What is required: Convert the records below into a two-column CSV with the header instruction,response, one row per record. Put each record's text in instruction and its answer in response, with every field in double quotes, line breaks replaced by spaces, and the pictures left out.

Listed records:

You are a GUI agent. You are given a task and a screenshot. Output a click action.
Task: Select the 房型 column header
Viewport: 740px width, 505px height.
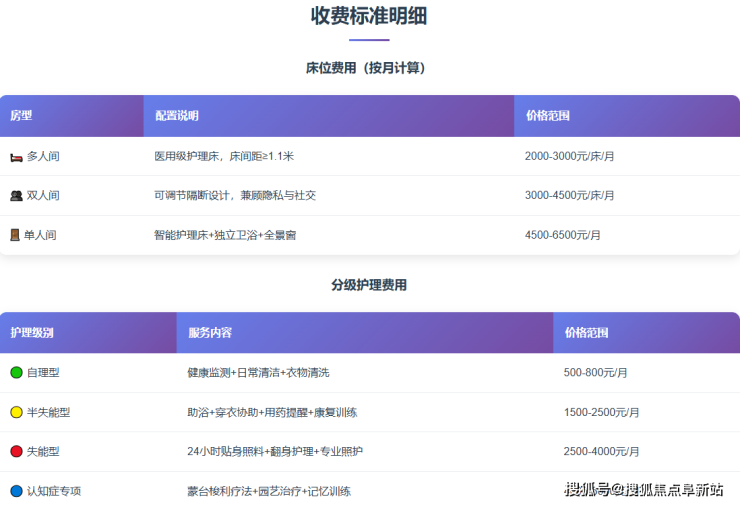21,116
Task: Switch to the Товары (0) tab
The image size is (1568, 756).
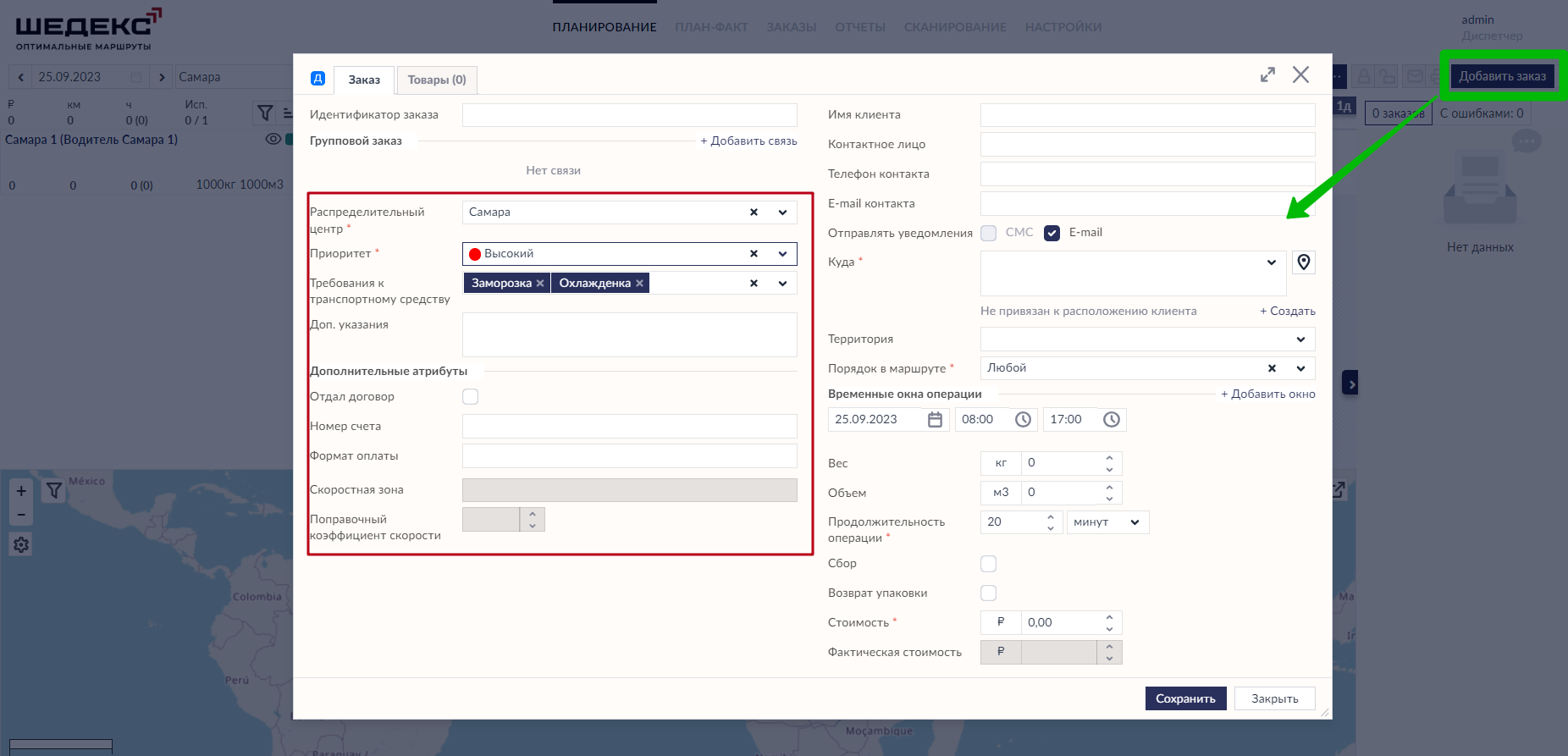Action: tap(437, 80)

Output below:
instruction,response
"You are a GUI agent. You are given a task and a screenshot. Output a click action. Task: Select the 房型 column header Viewport: 740px width, 505px height.","21,116"
"Task: Switch to the Товары (0) tab The image size is (1568, 756).","Action: tap(437, 80)"